(Records excerpted from a collection)
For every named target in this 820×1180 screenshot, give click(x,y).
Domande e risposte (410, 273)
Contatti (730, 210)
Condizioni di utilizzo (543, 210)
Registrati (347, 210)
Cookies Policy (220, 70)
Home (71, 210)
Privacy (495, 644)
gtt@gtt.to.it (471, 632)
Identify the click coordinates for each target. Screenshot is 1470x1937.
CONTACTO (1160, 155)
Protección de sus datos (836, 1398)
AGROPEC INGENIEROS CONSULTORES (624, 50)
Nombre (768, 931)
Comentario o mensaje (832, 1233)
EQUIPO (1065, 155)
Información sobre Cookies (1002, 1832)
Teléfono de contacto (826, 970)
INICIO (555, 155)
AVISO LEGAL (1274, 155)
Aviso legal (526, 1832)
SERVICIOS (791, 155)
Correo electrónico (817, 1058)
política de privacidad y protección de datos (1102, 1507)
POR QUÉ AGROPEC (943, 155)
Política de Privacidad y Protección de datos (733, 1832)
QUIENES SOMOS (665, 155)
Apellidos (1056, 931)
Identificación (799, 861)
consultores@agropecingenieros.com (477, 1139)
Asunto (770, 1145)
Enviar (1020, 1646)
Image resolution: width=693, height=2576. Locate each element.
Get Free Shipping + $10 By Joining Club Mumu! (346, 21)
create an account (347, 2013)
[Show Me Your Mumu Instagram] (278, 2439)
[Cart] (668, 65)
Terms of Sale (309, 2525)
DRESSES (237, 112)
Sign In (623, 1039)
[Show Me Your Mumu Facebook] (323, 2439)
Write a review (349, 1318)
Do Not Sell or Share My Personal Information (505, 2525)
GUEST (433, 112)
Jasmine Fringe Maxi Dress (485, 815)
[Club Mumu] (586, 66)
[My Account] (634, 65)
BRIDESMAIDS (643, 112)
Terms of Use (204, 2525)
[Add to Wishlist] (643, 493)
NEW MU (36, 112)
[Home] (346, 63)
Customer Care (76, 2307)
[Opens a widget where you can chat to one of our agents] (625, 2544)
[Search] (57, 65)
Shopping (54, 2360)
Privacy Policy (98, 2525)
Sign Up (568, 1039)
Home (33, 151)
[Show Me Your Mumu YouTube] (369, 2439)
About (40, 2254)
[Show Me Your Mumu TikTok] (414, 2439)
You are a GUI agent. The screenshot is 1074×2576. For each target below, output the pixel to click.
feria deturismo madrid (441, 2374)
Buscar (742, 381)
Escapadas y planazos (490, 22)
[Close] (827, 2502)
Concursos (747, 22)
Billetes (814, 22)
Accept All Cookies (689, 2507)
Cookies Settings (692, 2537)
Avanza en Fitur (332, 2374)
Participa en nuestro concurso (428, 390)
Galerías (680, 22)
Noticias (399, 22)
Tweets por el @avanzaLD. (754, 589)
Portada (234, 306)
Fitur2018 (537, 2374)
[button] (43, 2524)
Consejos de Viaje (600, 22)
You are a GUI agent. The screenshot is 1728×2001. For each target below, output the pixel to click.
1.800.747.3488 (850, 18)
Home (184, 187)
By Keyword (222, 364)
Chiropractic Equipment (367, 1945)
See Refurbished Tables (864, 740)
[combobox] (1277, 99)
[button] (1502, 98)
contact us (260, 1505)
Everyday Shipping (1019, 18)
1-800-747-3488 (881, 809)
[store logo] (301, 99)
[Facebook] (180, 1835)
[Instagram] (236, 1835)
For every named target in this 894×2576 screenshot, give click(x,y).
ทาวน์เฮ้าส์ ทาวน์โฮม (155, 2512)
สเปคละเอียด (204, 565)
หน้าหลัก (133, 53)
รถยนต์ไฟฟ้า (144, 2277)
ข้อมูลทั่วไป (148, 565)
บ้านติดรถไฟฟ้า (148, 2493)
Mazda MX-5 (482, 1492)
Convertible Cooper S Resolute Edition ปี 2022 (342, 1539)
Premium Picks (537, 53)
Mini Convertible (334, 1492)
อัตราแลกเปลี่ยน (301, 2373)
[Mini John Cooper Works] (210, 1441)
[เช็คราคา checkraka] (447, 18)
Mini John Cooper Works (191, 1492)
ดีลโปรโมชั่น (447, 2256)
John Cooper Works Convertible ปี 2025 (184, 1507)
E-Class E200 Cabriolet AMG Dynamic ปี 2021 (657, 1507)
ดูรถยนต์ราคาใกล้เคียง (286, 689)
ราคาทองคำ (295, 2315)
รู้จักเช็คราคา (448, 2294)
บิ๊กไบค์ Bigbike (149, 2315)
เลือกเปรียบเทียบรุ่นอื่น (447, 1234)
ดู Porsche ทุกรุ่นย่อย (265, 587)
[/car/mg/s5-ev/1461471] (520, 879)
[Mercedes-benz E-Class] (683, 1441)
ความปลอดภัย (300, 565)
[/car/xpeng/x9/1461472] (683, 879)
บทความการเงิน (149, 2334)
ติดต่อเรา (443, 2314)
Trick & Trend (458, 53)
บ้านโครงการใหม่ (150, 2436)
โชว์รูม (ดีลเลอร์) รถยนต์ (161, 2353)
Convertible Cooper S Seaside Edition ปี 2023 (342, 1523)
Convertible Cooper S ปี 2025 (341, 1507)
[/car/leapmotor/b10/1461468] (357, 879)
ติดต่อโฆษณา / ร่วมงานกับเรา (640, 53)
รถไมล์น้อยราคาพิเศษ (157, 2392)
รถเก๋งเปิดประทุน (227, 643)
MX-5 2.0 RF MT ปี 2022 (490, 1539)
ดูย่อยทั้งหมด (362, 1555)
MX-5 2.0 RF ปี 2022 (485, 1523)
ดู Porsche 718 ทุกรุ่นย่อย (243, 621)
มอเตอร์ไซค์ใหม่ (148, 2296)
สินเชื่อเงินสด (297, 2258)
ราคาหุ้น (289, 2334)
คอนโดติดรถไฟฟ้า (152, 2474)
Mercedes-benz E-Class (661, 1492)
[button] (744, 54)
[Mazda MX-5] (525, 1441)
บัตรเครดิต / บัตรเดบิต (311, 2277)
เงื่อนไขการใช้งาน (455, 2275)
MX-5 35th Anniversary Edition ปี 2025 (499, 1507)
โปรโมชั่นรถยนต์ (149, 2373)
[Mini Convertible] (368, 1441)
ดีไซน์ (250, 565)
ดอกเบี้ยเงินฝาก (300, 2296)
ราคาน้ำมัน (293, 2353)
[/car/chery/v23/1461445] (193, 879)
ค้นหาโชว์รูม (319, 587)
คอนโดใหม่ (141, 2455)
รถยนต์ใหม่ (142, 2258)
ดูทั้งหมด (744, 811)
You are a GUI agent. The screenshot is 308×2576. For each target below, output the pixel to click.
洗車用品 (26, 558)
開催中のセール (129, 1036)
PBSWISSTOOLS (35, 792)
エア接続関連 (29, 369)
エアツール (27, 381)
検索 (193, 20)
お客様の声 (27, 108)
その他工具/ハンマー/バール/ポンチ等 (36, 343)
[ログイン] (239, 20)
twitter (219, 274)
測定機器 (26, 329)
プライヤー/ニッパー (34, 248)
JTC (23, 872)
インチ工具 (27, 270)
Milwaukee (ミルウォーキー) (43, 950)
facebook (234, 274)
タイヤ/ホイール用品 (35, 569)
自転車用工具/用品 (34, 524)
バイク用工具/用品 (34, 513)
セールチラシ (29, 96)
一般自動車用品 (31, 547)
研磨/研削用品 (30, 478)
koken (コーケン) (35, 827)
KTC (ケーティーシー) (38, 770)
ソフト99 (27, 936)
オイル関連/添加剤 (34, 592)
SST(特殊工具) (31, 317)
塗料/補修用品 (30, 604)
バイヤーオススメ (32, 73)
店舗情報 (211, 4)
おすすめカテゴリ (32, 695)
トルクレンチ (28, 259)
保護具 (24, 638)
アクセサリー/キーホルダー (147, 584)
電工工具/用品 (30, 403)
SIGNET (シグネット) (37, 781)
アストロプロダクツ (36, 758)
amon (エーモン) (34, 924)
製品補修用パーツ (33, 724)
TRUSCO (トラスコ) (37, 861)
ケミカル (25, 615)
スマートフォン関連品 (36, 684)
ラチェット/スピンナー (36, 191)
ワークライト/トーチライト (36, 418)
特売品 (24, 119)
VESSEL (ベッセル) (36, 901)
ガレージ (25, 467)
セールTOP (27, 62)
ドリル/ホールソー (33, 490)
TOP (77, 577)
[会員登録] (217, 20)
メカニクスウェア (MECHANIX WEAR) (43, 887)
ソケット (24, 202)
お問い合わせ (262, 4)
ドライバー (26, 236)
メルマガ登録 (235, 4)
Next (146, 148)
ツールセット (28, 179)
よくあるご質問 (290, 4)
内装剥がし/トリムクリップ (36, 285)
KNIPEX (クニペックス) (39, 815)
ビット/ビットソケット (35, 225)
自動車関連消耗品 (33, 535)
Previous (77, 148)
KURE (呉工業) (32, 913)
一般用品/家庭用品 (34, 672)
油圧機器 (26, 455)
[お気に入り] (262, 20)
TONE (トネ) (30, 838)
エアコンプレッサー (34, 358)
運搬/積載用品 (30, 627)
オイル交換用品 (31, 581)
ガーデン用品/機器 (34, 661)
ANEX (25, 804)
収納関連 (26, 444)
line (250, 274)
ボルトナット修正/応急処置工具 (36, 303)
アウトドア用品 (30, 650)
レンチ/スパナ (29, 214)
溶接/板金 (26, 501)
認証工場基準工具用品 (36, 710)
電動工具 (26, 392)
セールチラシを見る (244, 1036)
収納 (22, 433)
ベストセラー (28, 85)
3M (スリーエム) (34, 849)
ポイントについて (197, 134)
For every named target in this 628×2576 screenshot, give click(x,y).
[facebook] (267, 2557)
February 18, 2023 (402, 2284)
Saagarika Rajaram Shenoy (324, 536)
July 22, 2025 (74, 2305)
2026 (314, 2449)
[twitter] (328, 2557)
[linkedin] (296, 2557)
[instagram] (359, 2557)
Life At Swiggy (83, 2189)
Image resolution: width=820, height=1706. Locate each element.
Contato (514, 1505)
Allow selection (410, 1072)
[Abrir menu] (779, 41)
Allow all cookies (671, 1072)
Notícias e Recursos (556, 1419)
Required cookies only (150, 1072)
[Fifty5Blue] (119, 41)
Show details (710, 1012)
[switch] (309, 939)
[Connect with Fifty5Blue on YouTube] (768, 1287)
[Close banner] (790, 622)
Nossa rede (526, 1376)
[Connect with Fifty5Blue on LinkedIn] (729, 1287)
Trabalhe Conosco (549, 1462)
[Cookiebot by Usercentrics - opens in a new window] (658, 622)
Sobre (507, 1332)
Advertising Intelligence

What you should do. Both the first line of the records above and the line containing "Asunto (770, 1145)" are to be transcribed exactly, together with every line between them, and nothing else.

Response below.
For every named target in this 820×1180 screenshot, give click(x,y).
Domande e risposte (410, 273)
Contatti (730, 210)
Condizioni di utilizzo (543, 210)
Registrati (347, 210)
Cookies Policy (220, 70)
Home (71, 210)
Privacy (495, 644)
gtt@gtt.to.it (471, 632)
Identify the click coordinates for each target. Screenshot is 1470x1937.
CONTACTO (1160, 155)
Protección de sus datos (836, 1398)
AGROPEC INGENIEROS CONSULTORES (624, 50)
Nombre (768, 931)
Comentario o mensaje (832, 1233)
EQUIPO (1065, 155)
Información sobre Cookies (1002, 1832)
Teléfono de contacto (826, 970)
INICIO (555, 155)
AVISO LEGAL (1274, 155)
Aviso legal (526, 1832)
SERVICIOS (791, 155)
Correo electrónico (817, 1058)
política de privacidad y protección de datos (1102, 1507)
POR QUÉ AGROPEC (943, 155)
Política de Privacidad y Protección de datos (733, 1832)
QUIENES SOMOS (665, 155)
Apellidos (1056, 931)
Identificación (799, 861)
consultores@agropecingenieros.com (477, 1139)
Asunto (770, 1145)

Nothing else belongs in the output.